___ TEXT
02/04/13 9:27am
Basque restaurant Txikito. Photo credit: Ryan Charles.

Basque restaurant Txikito will host Egg and Butter Road’s tapas & wine tasting event. Photo credit: Ryan Charles.

Our curated event picks for this week: New York Review of Book’s 50th anniversary celebration, Joios & Jimmy beer tasting, Chinese New Year Firecrackers.

MONDAY, FEBRUARY 4:  Three chefs. Six courses. One night. This is the Underground Eats SUPPER BOWL. The day after the Super Bowl, whether you are sulking over a loss or dancing with triumph, you may feel a bit lost and disheartened knowing that the final, ultimate match-up of the year is over. Until… You realize you are going to Louro for a one-night-only dining experience with an all-star trio of chefs that includes James Beard Award-winner Sean Brock, Aldea’s formidable George Mendes, and Louro’s rising star, David Santos. These superstars will combine their talents to offer an exclusive six-course tasting menu that will highlight the flavors and cooking techniques for which each of these critically-acclaimed chefs are so well-known. 6pm or 9pm at Louro, 142 West 10th Street. $150. Buy tickets here.

TUESDAY, FEBRUARY 5: The New York Review of Books: 50 Years. Spend an evening with contributors John Banville, Mary Beard, Michael Chabon, Mark Danner, Joan Didion, Daniel Mendelsohn, Darryl Pinckney, along with Robert B. Silvers, who, with the late Barbara Epstein, was a founding editor of The New York Review of Books, in February 1963. Each guest will receive a facsimile edition of the first issue of The New York Review of Books. 7:30pm at The Town Hall, 123 West 43rd Street. $15 for New York Review subscribers; use discount code NYRB50. $20 General Admission. $10 Students with valid ID. Buy tickets here.

WEDNESDAY, FEBRUARY 6: Joios & Jimmy Beer Tasting. Guests will taste at least 6 different varietals (and eat Jimmy’s noted foods). As usual, we’ll rate the beers and debate their merits. A crew of beer experts will chime in to make the debate lively. We’ll have a competition too, with a prize for the winner of our “Name That Beer” contest. 7-9pm at Jimmy’s No. 43, 43 East 7th Street. $28. Buy tickets here.
______
* **GIVEN TASK**
Answer these from the event listings above:
1. At which restaurant is the Underground Eats Supper Bowl held?
2. What does each guest at The New York Review of Books anniversary evening receive?
3. How much does a ticket to the Joios & Jimmy Beer Tasting cost?
___ DATA EXTRACT
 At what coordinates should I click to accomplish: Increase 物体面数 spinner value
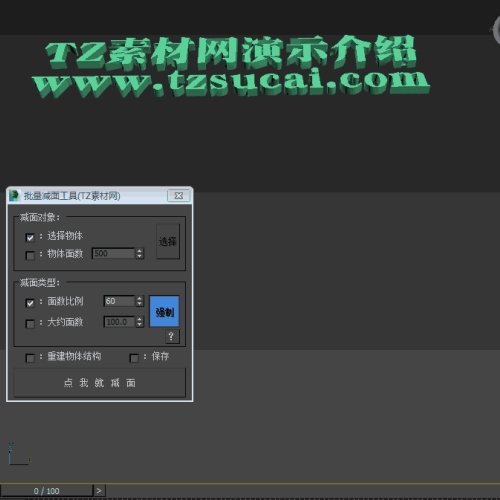140,251
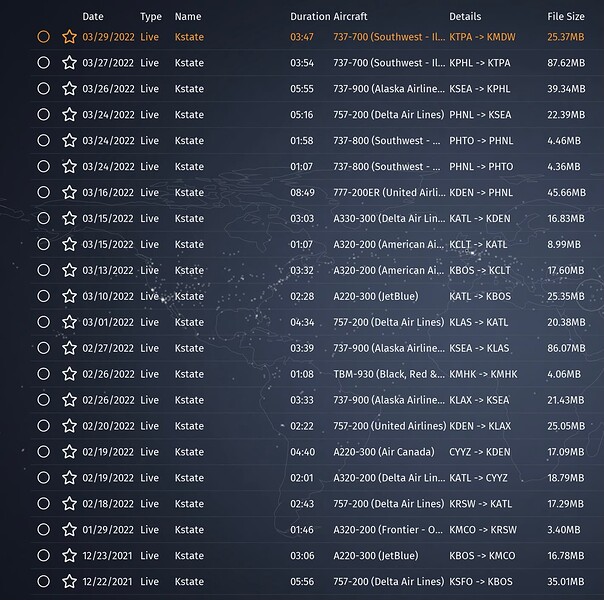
______
* **THE ANSWER**
1. Louro, at 142 West 10th Street.
2. A facsimile edition of the first issue of The New York Review of Books.
3. $28.